*Исходные материалы:*

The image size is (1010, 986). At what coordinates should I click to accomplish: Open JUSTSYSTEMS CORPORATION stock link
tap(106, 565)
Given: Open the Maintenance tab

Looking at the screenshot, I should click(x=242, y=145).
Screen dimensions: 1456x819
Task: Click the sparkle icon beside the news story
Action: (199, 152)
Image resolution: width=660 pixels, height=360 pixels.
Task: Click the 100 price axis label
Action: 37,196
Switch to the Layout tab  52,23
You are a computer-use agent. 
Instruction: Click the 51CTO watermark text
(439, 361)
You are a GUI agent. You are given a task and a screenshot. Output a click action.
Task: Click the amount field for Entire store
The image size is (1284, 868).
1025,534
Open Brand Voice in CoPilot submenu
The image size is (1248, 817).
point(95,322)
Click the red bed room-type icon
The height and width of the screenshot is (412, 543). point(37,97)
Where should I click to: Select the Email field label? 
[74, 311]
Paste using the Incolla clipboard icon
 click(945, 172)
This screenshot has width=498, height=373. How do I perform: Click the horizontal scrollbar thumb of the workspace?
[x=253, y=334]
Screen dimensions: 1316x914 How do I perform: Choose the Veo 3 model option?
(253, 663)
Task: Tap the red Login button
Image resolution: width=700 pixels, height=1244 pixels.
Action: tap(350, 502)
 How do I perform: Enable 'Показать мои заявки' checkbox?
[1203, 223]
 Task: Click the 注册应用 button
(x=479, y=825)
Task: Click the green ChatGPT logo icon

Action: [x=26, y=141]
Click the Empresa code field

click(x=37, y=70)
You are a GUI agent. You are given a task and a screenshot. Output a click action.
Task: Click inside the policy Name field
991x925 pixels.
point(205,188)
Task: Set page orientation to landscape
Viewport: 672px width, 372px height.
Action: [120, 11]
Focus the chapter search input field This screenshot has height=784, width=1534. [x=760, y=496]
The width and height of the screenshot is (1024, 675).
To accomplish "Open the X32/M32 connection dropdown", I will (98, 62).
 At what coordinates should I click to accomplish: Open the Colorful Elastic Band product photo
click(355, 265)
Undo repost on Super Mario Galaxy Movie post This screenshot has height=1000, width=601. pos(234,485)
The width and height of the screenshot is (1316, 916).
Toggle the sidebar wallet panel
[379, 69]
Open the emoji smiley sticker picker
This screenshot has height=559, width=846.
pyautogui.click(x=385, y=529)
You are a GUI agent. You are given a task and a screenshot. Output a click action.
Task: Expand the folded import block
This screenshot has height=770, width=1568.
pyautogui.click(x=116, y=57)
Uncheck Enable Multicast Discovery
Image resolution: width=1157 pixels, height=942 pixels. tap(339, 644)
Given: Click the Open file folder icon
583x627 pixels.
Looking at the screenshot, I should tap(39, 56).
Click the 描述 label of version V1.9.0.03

*Ваша задача:*
Перепишите все пункты выше слово в слово, ничего не меняя.

*Ответ на задание:*
The image size is (1010, 986). At what coordinates should I click to accomplish: Open JUSTSYSTEMS CORPORATION stock link
tap(106, 565)
Given: Open the Maintenance tab

Looking at the screenshot, I should click(x=242, y=145).
Screen dimensions: 1456x819
Task: Click the sparkle icon beside the news story
Action: (199, 152)
Image resolution: width=660 pixels, height=360 pixels.
Task: Click the 100 price axis label
Action: 37,196
Switch to the Layout tab  52,23
You are a computer-use agent. 
Instruction: Click the 51CTO watermark text
(439, 361)
You are a GUI agent. You are given a task and a screenshot. Output a click action.
Task: Click the amount field for Entire store
The image size is (1284, 868).
1025,534
Open Brand Voice in CoPilot submenu
The image size is (1248, 817).
point(95,322)
Click the red bed room-type icon
The height and width of the screenshot is (412, 543). point(37,97)
Where should I click to: Select the Email field label? 
[74, 311]
Paste using the Incolla clipboard icon
 click(945, 172)
This screenshot has width=498, height=373. How do I perform: Click the horizontal scrollbar thumb of the workspace?
[x=253, y=334]
Screen dimensions: 1316x914 How do I perform: Choose the Veo 3 model option?
(253, 663)
Task: Tap the red Login button
Image resolution: width=700 pixels, height=1244 pixels.
Action: tap(350, 502)
 How do I perform: Enable 'Показать мои заявки' checkbox?
[1203, 223]
 Task: Click the 注册应用 button
(x=479, y=825)
Task: Click the green ChatGPT logo icon

Action: [x=26, y=141]
Click the Empresa code field

click(x=37, y=70)
You are a GUI agent. You are given a task and a screenshot. Output a click action.
Task: Click inside the policy Name field
991x925 pixels.
point(205,188)
Task: Set page orientation to landscape
Viewport: 672px width, 372px height.
Action: [120, 11]
Focus the chapter search input field This screenshot has height=784, width=1534. [x=760, y=496]
The width and height of the screenshot is (1024, 675).
To accomplish "Open the X32/M32 connection dropdown", I will (98, 62).
 At what coordinates should I click to accomplish: Open the Colorful Elastic Band product photo
click(355, 265)
Undo repost on Super Mario Galaxy Movie post This screenshot has height=1000, width=601. pos(234,485)
The width and height of the screenshot is (1316, 916).
Toggle the sidebar wallet panel
[379, 69]
Open the emoji smiley sticker picker
This screenshot has height=559, width=846.
pyautogui.click(x=385, y=529)
You are a GUI agent. You are given a task and a screenshot. Output a click action.
Task: Expand the folded import block
This screenshot has height=770, width=1568.
pyautogui.click(x=116, y=57)
Uncheck Enable Multicast Discovery
Image resolution: width=1157 pixels, height=942 pixels. tap(339, 644)
Given: Click the Open file folder icon
583x627 pixels.
Looking at the screenshot, I should tap(39, 56).
Click the 描述 label of version V1.9.0.03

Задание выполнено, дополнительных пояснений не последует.